### What is required
Among the entries below, one line contains "1900x1124 pixels." and another contains "The width and height of the screenshot is (1412, 1011).". Transcribe those two lines and every line between them, exactly.

### Items listed in a dataset
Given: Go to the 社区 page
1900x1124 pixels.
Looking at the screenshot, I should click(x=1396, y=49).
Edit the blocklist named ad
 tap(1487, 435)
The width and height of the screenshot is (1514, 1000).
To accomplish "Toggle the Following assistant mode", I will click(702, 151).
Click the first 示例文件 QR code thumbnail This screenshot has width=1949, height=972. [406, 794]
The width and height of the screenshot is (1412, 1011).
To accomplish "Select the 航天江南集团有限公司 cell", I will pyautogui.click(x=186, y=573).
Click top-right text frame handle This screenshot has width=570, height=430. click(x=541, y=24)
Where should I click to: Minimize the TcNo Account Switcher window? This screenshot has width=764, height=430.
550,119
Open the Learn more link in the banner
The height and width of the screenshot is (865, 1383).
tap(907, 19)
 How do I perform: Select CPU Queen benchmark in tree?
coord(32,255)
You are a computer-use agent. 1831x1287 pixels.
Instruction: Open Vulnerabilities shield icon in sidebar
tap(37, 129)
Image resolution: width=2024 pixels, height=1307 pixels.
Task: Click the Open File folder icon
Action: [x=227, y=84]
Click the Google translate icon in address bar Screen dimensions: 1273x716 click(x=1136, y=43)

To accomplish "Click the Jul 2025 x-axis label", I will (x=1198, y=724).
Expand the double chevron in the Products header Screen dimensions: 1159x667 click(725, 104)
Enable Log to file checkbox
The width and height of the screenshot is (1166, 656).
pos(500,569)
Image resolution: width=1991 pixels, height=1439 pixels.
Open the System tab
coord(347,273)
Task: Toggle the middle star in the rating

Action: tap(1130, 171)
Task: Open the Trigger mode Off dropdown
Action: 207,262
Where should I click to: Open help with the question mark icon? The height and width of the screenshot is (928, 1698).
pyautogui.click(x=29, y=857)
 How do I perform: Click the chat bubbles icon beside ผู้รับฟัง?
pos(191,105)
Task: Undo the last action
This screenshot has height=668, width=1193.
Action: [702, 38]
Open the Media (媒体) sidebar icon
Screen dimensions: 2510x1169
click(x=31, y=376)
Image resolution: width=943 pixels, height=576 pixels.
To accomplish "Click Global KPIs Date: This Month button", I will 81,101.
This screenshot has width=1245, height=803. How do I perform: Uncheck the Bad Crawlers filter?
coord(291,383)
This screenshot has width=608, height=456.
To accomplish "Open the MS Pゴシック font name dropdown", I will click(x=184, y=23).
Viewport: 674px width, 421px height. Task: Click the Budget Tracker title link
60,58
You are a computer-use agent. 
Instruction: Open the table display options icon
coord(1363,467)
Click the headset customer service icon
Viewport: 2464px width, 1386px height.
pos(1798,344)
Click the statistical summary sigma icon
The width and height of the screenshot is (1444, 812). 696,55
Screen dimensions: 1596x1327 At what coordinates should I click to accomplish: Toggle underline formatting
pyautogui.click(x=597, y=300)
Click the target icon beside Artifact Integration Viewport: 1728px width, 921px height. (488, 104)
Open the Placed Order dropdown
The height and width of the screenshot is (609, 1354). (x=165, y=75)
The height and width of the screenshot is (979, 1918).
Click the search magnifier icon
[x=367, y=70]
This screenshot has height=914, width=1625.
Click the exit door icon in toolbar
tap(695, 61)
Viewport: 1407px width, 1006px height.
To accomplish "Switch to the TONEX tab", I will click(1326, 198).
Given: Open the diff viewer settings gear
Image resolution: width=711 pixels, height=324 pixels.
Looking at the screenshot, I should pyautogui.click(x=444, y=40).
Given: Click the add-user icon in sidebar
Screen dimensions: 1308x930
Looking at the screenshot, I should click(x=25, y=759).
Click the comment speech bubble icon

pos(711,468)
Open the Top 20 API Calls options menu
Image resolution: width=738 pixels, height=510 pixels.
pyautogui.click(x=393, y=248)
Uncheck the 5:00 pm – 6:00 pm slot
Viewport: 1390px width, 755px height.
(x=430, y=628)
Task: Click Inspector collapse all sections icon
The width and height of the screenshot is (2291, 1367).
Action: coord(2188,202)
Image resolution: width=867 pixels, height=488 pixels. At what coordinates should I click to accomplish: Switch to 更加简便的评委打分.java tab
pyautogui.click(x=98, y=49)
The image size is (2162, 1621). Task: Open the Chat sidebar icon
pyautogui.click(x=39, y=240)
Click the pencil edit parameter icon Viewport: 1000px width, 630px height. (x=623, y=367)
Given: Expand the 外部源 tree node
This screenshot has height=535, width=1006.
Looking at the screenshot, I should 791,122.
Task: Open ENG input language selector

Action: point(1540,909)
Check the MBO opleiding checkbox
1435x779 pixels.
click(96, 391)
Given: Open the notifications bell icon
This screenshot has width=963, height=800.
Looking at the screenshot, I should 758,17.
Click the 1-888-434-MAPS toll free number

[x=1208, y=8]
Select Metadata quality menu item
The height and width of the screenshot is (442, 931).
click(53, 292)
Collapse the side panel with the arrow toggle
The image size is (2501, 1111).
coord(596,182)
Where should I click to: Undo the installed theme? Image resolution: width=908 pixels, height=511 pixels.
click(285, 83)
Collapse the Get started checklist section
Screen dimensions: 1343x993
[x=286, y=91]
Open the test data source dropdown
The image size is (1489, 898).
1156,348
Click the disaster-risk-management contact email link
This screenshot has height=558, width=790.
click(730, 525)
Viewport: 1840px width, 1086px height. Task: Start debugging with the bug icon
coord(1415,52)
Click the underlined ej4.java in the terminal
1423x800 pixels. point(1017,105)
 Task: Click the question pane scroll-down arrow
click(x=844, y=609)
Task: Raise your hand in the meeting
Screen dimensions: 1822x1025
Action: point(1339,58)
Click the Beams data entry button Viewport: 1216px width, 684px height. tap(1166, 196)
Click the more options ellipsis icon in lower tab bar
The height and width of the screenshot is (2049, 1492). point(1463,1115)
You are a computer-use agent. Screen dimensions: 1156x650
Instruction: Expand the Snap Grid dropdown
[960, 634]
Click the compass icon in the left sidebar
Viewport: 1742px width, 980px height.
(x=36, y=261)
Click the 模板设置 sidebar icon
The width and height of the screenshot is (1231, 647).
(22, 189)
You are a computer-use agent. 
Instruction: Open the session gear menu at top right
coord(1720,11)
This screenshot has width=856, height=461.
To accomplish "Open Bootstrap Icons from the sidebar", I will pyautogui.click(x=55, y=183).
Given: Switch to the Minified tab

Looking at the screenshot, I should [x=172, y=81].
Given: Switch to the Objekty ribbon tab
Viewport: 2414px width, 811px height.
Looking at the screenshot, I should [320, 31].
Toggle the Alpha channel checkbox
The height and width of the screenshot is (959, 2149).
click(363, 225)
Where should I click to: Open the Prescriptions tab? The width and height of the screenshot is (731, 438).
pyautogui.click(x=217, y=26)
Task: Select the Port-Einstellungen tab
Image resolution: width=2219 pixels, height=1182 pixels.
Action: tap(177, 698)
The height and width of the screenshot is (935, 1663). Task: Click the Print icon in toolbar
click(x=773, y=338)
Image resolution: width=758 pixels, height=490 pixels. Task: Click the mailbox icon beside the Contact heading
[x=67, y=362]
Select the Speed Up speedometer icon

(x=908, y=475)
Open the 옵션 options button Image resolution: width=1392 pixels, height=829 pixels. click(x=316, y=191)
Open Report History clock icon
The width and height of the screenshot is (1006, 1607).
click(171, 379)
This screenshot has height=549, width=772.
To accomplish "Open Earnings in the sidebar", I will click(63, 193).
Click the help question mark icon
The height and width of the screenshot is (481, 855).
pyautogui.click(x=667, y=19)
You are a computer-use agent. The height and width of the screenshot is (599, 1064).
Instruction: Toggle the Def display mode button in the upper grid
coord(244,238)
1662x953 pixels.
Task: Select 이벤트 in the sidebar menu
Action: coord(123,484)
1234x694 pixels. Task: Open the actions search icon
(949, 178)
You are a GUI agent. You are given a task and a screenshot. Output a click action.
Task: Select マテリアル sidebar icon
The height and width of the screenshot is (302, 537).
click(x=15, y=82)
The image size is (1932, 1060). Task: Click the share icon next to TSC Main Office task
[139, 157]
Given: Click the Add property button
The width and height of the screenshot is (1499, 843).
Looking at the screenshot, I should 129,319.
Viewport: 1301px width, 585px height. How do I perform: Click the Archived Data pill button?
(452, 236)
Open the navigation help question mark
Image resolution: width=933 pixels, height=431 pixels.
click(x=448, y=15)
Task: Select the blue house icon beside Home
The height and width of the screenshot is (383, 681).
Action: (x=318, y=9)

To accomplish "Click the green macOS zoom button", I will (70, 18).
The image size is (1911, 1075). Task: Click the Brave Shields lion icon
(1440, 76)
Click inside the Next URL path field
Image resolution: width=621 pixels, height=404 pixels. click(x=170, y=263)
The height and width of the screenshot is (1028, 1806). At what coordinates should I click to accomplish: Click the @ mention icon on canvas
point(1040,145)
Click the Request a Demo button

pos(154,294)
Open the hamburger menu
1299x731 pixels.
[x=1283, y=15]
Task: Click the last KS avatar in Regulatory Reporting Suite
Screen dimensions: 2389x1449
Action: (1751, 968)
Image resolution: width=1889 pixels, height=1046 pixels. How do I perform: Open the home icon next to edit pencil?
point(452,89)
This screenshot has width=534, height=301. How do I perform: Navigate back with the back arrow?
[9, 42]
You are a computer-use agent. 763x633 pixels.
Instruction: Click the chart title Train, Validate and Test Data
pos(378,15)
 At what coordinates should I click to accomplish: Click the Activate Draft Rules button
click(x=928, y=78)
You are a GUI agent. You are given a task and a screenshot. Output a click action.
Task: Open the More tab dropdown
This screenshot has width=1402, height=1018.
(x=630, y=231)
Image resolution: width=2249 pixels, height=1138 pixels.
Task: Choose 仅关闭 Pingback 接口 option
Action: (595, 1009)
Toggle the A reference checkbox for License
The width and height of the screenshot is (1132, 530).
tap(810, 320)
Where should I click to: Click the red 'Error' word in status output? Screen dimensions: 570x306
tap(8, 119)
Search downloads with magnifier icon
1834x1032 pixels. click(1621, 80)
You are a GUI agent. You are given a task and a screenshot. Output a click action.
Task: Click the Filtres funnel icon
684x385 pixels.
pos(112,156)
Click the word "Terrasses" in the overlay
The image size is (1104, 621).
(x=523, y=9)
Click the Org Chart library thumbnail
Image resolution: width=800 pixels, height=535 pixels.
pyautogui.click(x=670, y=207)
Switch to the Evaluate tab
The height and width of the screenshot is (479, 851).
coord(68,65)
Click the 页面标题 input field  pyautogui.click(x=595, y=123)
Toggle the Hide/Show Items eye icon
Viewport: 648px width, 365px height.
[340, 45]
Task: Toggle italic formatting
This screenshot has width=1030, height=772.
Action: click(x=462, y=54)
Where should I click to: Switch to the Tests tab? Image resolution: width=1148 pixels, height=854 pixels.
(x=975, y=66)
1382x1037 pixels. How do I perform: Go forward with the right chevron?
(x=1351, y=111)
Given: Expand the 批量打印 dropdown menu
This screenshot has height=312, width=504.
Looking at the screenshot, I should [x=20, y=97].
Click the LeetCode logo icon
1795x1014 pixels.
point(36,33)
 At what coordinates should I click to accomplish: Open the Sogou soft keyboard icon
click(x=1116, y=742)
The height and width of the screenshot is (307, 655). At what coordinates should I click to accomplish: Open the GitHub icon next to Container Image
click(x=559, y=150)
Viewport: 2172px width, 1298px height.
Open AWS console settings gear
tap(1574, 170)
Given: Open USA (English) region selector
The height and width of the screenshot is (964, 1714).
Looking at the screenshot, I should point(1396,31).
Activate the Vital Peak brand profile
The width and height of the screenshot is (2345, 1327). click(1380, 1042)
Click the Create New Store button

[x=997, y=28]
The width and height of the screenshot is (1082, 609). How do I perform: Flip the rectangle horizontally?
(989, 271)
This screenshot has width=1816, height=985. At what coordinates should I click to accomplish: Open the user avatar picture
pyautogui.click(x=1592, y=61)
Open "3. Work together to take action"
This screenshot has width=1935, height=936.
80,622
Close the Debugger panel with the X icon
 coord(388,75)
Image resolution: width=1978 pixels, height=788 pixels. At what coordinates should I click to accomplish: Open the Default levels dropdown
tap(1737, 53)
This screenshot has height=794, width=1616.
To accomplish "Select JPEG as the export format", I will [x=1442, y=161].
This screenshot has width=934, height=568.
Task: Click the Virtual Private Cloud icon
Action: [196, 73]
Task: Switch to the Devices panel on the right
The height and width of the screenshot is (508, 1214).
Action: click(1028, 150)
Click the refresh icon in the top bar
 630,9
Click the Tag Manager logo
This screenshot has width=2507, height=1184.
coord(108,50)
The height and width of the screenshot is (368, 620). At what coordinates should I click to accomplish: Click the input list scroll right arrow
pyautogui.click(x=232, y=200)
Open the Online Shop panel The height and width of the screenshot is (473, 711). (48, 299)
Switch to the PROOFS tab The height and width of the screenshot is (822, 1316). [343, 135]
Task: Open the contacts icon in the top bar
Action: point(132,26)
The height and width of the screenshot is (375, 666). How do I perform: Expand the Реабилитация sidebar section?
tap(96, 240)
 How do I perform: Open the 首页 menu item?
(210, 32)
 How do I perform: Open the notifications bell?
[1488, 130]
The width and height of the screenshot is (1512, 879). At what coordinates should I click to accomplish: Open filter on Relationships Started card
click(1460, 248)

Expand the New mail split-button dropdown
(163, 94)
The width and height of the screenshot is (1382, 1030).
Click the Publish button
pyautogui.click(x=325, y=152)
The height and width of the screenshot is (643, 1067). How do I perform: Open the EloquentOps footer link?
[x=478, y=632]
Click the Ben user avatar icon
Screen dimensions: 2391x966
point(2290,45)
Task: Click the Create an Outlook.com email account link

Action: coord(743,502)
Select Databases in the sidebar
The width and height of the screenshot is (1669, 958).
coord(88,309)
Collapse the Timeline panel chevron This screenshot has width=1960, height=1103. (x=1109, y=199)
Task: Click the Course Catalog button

### Response to this task
1900x1124 pixels.
Looking at the screenshot, I should click(x=1396, y=49).
Edit the blocklist named ad
 tap(1487, 435)
The width and height of the screenshot is (1514, 1000).
To accomplish "Toggle the Following assistant mode", I will click(702, 151).
Click the first 示例文件 QR code thumbnail This screenshot has width=1949, height=972. [406, 794]
The width and height of the screenshot is (1412, 1011).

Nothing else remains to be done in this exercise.